This piece is the embodiment of metamorphosis. She breaks every mold with authenticity and a beauty that is unique and unparalleled. The perfect blend of naughty and nice.
This piece is a modified version of the four traditional pharaonic canopic jars used to house the viscera of the deceased. Namely, the lung, stomach, intestines, and liver. The heart was left in the body and thought to be needed in the afterlife.
I chose animals associated with death or transformation to be the tops of the jars. In ancient Egypt Amut was the devourer of souls if the parted’s soul was heavier than a feather this crocodile like creature would devour it and extinguish it for eternity. In Mali giant crocodile shaped vessels were used to store the bodies of the deceased.
The crow is an international symbol of death as it feeds upon the flesh of the ill fated.
In Native American belief owls could easily transform into shamans and vice versa. Because of it’s nocturnal lifestyle it is associated with darkness and mystery.

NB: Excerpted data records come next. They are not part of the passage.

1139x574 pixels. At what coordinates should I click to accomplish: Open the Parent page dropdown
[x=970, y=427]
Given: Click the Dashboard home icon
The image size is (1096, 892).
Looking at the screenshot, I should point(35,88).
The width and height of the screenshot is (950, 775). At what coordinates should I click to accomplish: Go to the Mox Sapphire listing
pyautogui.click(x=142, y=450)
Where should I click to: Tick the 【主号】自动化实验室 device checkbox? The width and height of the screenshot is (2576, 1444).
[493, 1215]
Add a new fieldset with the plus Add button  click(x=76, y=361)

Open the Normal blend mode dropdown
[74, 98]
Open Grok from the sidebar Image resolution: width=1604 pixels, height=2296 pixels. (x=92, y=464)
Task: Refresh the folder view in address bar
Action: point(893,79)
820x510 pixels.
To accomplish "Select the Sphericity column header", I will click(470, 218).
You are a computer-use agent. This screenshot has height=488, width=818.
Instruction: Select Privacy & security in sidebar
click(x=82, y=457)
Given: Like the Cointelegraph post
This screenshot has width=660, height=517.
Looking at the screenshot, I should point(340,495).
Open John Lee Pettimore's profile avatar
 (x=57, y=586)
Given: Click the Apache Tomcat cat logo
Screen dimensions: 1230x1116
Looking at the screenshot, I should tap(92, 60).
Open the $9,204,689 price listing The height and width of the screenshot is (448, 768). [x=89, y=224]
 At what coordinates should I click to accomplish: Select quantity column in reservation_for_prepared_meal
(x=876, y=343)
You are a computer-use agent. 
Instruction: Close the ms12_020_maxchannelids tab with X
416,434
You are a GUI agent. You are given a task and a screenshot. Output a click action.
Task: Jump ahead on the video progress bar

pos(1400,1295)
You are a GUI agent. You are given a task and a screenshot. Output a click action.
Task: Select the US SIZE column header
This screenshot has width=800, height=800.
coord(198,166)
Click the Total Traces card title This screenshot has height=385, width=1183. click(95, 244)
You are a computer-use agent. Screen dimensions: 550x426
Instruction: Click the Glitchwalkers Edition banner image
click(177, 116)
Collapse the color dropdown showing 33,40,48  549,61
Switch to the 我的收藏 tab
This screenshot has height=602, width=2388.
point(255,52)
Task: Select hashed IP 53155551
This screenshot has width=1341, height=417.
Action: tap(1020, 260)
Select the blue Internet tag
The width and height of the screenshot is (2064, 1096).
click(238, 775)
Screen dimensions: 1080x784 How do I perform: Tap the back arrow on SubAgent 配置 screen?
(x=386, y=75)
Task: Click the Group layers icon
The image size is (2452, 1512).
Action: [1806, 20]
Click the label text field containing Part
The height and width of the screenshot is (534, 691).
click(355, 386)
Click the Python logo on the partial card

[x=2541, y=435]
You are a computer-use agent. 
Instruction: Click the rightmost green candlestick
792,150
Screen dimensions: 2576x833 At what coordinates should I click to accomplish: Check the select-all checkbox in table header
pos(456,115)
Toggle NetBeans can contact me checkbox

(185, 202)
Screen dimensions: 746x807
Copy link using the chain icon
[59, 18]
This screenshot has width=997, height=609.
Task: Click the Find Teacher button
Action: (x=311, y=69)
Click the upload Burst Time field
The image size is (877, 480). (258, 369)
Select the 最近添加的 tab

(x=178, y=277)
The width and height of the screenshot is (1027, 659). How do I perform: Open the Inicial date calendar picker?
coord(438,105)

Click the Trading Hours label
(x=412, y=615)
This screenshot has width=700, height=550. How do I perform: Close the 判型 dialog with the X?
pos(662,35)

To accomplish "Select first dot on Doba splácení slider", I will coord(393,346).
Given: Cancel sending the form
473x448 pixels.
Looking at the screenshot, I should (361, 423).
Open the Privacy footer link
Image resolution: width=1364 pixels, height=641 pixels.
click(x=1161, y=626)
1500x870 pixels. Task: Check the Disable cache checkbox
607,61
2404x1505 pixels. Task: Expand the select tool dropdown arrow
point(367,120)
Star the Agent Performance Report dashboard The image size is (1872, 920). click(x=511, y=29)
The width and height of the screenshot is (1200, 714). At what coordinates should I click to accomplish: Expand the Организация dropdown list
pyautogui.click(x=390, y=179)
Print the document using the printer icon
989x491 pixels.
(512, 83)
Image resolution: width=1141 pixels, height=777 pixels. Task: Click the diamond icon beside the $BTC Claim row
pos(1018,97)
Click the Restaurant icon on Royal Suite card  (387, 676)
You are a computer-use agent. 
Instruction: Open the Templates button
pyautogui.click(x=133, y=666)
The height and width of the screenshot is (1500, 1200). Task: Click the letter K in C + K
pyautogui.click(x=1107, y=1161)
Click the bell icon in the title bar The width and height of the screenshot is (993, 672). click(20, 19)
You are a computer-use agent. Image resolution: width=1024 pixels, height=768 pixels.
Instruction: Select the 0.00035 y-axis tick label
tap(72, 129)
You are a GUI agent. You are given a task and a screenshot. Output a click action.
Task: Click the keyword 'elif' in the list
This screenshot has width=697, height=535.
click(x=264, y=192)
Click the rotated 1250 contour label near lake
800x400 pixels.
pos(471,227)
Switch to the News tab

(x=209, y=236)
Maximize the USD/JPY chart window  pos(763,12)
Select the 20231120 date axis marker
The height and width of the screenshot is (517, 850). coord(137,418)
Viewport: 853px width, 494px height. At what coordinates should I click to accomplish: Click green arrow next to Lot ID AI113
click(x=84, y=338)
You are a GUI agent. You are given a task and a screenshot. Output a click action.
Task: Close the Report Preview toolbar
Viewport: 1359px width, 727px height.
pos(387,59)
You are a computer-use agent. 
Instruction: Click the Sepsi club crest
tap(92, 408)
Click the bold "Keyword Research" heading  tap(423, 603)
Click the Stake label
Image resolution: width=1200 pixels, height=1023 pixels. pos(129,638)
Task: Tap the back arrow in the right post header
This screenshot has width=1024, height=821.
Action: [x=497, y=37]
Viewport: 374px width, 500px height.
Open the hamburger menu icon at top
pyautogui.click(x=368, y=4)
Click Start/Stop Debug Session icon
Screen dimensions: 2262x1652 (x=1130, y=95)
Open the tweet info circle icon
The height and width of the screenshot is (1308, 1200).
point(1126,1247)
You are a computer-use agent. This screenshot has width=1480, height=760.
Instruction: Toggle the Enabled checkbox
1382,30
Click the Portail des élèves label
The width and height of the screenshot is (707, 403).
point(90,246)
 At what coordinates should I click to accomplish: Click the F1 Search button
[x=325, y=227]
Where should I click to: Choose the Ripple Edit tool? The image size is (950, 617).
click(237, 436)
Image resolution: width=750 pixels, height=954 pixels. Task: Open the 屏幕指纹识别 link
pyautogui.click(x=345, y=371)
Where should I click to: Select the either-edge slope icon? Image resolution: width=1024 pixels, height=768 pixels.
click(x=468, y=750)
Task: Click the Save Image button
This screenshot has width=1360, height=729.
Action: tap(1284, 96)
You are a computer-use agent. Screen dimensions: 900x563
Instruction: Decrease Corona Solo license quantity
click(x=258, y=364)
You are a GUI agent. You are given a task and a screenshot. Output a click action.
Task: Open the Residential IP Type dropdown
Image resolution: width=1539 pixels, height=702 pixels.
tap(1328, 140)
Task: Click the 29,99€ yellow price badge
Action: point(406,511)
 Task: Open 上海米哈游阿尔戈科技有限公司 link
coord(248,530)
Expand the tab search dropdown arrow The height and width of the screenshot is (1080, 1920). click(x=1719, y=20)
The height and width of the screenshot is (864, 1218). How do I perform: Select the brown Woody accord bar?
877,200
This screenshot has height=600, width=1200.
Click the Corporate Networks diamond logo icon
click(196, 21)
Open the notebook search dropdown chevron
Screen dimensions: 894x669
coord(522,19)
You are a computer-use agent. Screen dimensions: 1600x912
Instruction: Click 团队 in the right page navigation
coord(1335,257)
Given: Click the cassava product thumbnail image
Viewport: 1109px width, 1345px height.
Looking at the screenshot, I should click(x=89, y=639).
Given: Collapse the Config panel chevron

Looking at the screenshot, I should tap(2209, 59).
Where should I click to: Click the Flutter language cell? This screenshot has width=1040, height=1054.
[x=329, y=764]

This piece is an abstract allusion to the separation of soul and body after the breath ceases. The memory of a person is greatly attached to his visage. These souls are journeying into a land unknown.
Life is the bird that is intangible. We all wish to possess, to freeze this ever changing phenomenon of human life but it isn’t possible. The egg is symbolic of new life. The hand reaches from the egg to take it away.
A mixture of cultures and themes are represented upon this egg shaped sculpture. Motifs from cultures ranging from Mexico to Tibet. I mix cultures together to stress the fact that the human condition is similar despite geographical and cultural differences.